Como muchos han visto, las cifras publicadas por John Hopkins son tétricas. Según ellas, Brasil –estás invitado a la Samba–, es el segundo en contagios en todo el mundo. En algún periódico, alguien leyó que Nueva Zelanda es un ejemplo digno de ser espiado por todos. En algunas partes del mundo –España, según The New York Times–, se habla de segunda oleada.

Como si mantuvieran un gran secreto, los invitados no tenían interés en decirle a nadie cuales eran, de acuerdo a ellos, las políticas que deben implementarse, por ejemplo, para que los niños puedan estudiar este año. A fin de cuentas, es como si estuvieran en un mundo paralelo, donde la acción –que no el cálculo de las variables–, no ha sido suplantada, por nada. En cualquier día de la semana, alguno tiene que ir al banco a pagar y otro a un restaurant porque ha hecho una inversión millonaria. Aunque con buena intención, la recomendación que la gente le da a estos valerosos –no salir a ningún lugar–, se ha quedado debajo de la alfombra.

Con una copa en la mano, otro argumenta: “yo quisiera que lo que pide la sociedad civil sea cumplido”. “Me gusta participar en política, pero nadie me va a hacer caso”, me dice. Con gran sentimentalismo, está triste. Sin embargo, la noche anterior se la pasó en parranda con una música “urbana” dentro del auto. En esa noche, las regulaciones de ruido no fueron violadas, porque la música solo la puso por un breve tiempo. Como siempre, lo que brindaban no dejaba de ser vino francés, pero tenían claro que la empresaria tenía –guardados como unas reliquias–, un californiano y otro de la vieja región chilena.

Más político que los demás, alguno afirma que hay que esperar lo que pase en el panorama norteamericano, razón por la que tiene frenada una inversión multimillonaria hasta noviembre.
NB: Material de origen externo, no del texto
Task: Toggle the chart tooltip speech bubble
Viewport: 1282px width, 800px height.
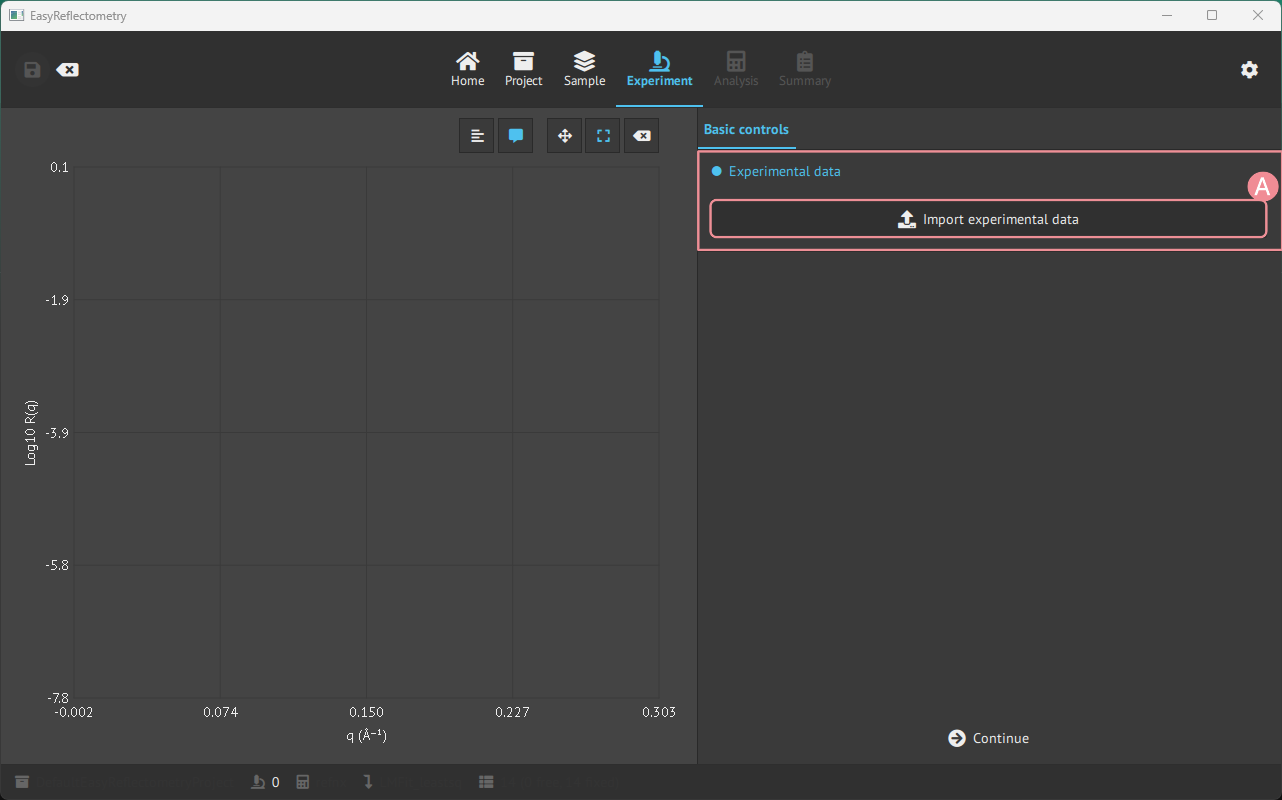Action: (x=516, y=136)
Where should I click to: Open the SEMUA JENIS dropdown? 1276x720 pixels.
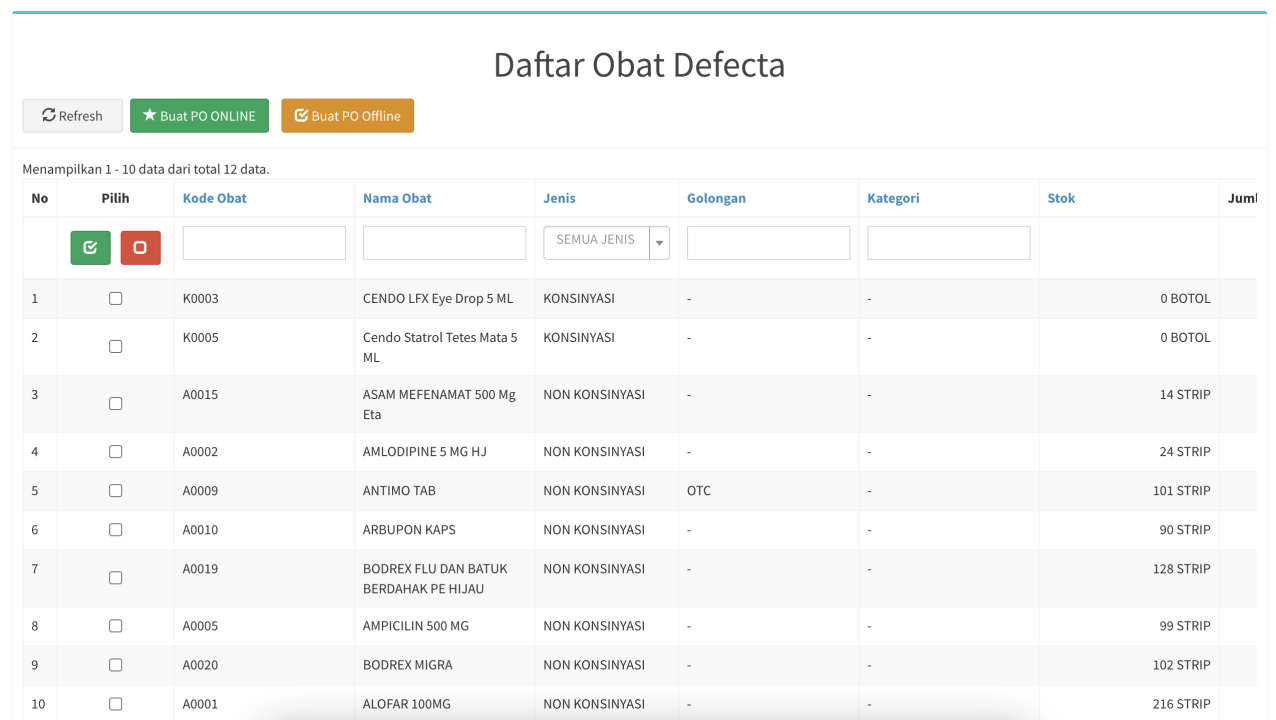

Minutos después, afirma otro que no le ven nada de negativo a reunirse si han llegado con la mascarilla puesta, pero que va, “uno se la quita para abrazar a la vieja”. “Se entiende que a dos metros de distancia no hay peligro de contagio”, afirma. Por su lado, sostiene que los establecimientos comerciales sí tienen que tomar medidas drásticas; se supone que allí, en cualquier tiempo de la semana, se reúne gente con intención de pasar la noche en gozadera total, como dice un merengue.

En algún libro, no se tiene registrado el inventario sociológico de frases que pudiera decir un dueño de colmado de los sectores residenciales dominicanos. Tampoco se puede hablar mal de ellos. A fin de cuentas, estos han resultado bastante educaditos en comparación con otros especímenes: cierran a la hora indicada, y respetan el toque de queda.